The arbitrator, attorney Alex Hertman, will discuss Iran’s claim against Israel together with his Iranian counterpart and a third arbitrator appointed by the head of the International Chamber of Commerce in Paris. Iran is seeking compensation for assets belonging to an Iranian-Israeli joint venture that ended when Tehran severed relations with Jerusalem following the 1979 Iranian Revolution.
Hertman, a senior partner with S. Horowitz & Co., is considered one of Israel’s leading experts in arbitration and commercial law. He specializes in financial, banking and insurance cases. He has also held various public positions, including as president of the International Association of Jewish Lawyers and Jurists, head of the Israel Bar Association’s ethics committee and member of a search committee for the attorney general.
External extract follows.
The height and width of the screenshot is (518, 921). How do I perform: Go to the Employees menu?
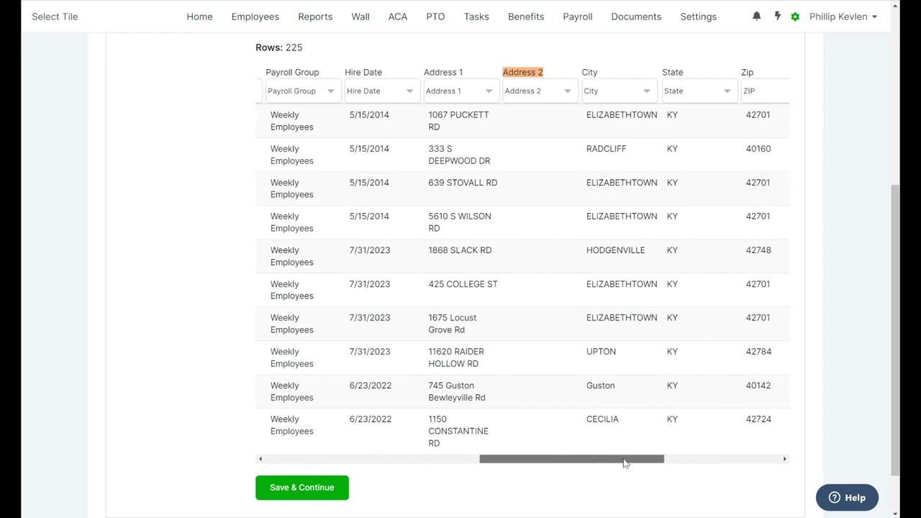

In 1968, Israel formed a partnership with NIOC via shell companies in Panama, Canada and Lichtenstein. The joint venture, called the Eilat-Ashkelon Pipeline Company, transported crude oil from Iran to Israel and other overseas customers.
A few years after severing ties with Israel in 1979, Tehran sued it for compensation over NIOC’s share in EAPC, which it accused Israel of nationalizing in violation of the original agreement. After lengthy proceedings in both Swiss and French courts, the case eventually went to arbitration in Geneva.
Over the last two years, Iran has won two other arbitration cases that sought compensation for the value of oil sent to Israel on credit before the revolution. But Israel has refused to pay the award, which totals over $1 billion, because Iran is an enemy state.
In the main case, which relates to EAPC’s assets, Israel refused for years to name an arbitrator. Eventually, a French court appointed Theo Klein, a leader of the French Jewish community, on Israel’s behalf. But Klein quit more than a year ago due to advancing age, so Hertman will now replace him.